Stored items:
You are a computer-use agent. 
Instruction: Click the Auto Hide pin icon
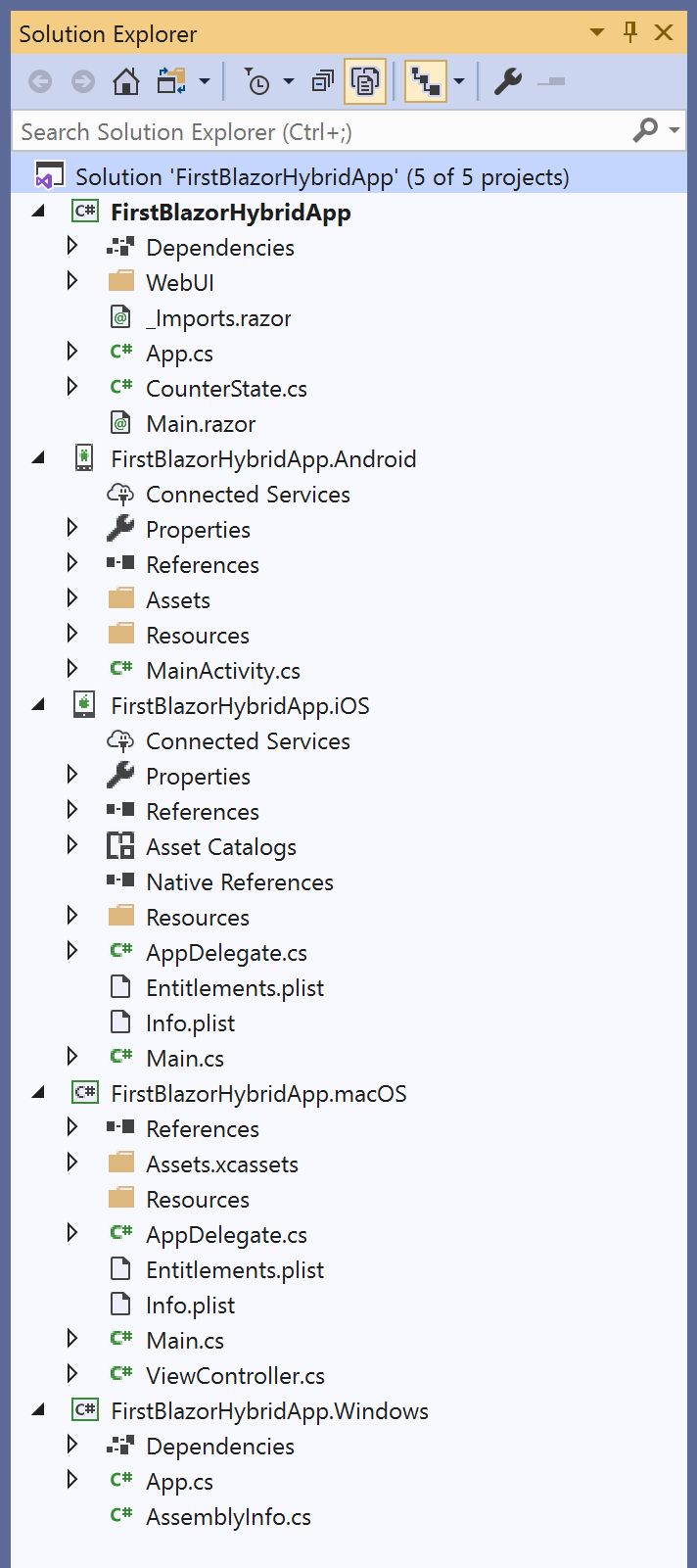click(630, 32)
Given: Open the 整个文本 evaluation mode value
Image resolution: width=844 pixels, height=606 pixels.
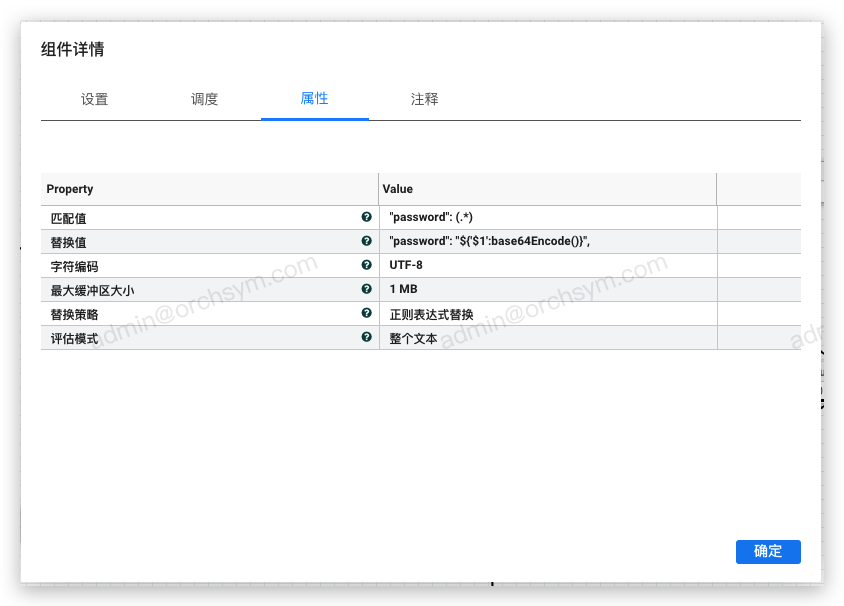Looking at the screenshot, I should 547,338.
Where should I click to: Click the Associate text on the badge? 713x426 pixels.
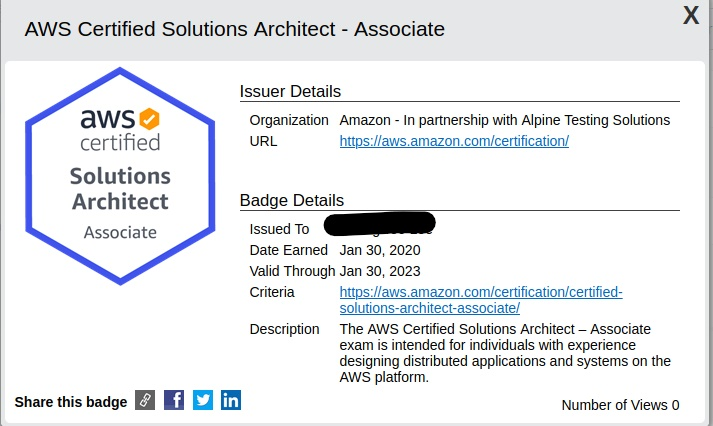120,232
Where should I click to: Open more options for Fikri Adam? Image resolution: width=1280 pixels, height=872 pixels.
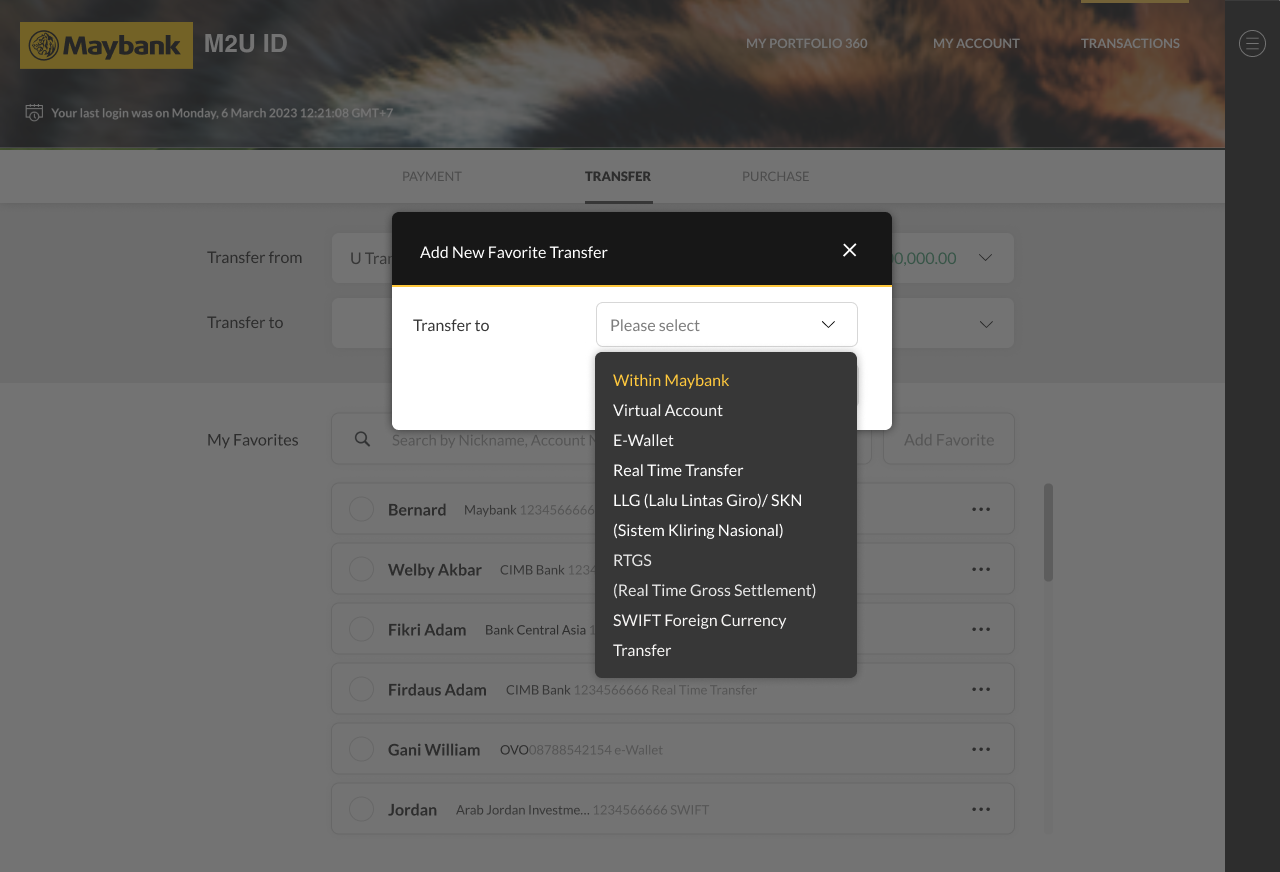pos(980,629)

_YOUR OBJECTIVE_. The records above are to be transcribed in full, with images omitted.

_SOLUTION_.
You are a computer-use agent. 
Instruction: Click the Auto Hide pin icon
click(630, 32)
Given: Open the 整个文本 evaluation mode value
Image resolution: width=844 pixels, height=606 pixels.
Looking at the screenshot, I should 547,338.
Where should I click to: Click the Associate text on the badge? 713x426 pixels.
120,232
Where should I click to: Open more options for Fikri Adam? Image resolution: width=1280 pixels, height=872 pixels.
pos(980,629)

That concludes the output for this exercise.